Quoted passage: Begin

Nazi U-Boats in US Waters
On December 11, 1941, four days after the attack at Pearl Harbor, the United States declared war on Germany. Barely a month later, a lurking U-boat (short for the German Unterseeboot) torpedoed the 5,269-ton merchant ship SS City of Atlanta—within 10 miles of the North Carolina coast. Forty-three of the Atlanta’s 46 crew members perished.
More attacks followed. In the next seven months, German U-boats roaming along the East Coast and Gulf of Mexico sank 233 merchant ships—many ferrying desperately needed fuel and supplies to the Allied effort. The losses threatened not only America’s wartime economy, but also the Allies’ very survival.
“Shipping,” British Prime Minister Winston Churchill later wrote, “was at once the stranglehold and sole foundation of our war strategy.”
The Call to Action
In April 1942, with the Atlantic ablaze, Alfred B. Stanford, commodore of the Cruising Club of America, made an audacious offer to the U.S. Navy: His club’s fleet of private yachts, crewed by volunteer sailors, would patrol the coastline, watching for U-boats and rescuing survivors of their attacks.
Admiral Ernest J. King, chief of naval operations, accepted. Thus was born the Coastal Picket Patrol, a fleet of mostly civilian boats pressed into service under U.S. Coast Guard command.

Quoted passage: End
Data supplied: Begin

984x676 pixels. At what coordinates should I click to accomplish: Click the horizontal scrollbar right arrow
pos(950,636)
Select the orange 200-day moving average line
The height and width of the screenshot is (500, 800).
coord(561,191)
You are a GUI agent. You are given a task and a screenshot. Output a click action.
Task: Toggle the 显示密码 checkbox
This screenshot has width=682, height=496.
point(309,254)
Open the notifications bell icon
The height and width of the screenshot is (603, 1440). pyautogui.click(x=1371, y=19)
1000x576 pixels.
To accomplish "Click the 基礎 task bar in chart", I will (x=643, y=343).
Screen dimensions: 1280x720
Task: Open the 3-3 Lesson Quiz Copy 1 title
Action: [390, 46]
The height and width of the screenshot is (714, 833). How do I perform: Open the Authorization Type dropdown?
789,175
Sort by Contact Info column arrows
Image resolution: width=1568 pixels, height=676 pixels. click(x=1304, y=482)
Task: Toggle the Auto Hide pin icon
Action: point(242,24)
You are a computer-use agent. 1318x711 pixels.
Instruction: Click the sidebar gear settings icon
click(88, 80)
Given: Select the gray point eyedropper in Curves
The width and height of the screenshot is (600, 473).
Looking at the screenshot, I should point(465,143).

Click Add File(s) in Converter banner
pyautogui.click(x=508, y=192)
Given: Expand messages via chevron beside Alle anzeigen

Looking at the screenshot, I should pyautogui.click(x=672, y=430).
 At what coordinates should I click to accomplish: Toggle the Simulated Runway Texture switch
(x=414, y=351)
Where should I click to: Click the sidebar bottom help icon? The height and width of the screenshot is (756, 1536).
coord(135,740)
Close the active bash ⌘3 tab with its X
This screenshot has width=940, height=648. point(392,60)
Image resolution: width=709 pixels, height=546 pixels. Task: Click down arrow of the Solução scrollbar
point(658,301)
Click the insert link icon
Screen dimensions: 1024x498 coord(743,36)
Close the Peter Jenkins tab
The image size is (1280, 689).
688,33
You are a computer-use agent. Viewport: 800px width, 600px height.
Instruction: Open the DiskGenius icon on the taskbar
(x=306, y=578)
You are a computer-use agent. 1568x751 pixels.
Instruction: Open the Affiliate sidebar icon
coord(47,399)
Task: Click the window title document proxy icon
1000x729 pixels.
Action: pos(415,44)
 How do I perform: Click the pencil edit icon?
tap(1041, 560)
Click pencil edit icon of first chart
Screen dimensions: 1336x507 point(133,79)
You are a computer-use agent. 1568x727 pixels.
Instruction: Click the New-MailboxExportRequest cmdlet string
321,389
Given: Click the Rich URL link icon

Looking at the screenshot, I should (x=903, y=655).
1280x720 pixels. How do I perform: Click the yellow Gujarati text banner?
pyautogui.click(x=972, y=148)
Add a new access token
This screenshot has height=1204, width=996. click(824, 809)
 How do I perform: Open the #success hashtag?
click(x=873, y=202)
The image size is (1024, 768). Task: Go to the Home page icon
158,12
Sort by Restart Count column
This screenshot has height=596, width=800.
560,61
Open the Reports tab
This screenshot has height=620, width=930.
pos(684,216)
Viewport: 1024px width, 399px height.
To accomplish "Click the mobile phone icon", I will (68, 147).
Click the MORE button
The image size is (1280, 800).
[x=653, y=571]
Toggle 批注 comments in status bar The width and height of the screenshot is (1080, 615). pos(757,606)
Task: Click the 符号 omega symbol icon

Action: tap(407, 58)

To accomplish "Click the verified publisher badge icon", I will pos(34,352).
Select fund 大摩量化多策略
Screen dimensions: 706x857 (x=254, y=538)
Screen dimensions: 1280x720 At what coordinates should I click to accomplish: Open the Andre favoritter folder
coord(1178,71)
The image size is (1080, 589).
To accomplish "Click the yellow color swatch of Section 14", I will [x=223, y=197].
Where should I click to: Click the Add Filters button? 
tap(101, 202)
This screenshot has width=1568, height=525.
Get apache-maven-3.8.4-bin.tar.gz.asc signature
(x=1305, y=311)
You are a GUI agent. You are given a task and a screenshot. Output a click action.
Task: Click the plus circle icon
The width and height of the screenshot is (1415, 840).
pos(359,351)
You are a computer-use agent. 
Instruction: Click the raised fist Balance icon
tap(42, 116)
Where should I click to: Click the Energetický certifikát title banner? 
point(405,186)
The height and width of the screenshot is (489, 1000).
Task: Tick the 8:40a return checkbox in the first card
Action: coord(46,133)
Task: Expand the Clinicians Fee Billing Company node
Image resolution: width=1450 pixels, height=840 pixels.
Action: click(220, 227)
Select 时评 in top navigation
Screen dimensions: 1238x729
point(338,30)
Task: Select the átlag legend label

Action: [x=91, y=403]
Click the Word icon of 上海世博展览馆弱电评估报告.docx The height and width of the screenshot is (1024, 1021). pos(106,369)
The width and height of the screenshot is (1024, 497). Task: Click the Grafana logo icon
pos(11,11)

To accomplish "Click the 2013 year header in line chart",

Data supplied: End

**Exercise set:**
1. In the U-boat passage, how many merchant ships did German U-boats sink along the East Coast and Gulf of Mexico in the next seven months?
2. Does each statement agree with the U-boat passage? Answer yes or no for each, and quote the deciding words.
(a) The United States declared war on Germany four days after the attack at Pearl Harbor.
(b) Most of the crew of the SS City of Atlanta survived the torpedo attack.
(c) Alfred B. Stanford was chief of naval operations.
The listing is separate material and does not relate to the U-boat passage.

**Answers by item:**
1. 233 merchant ships.

2.
(a) Yes: "On December 11, 1941, four days after the attack at Pearl Harbor, the United States declared war on Germany."
(b) No: "Forty-three of the Atlanta’s 46 crew members perished."
(c) No: "Admiral Ernest J. King, chief of naval operations, accepted."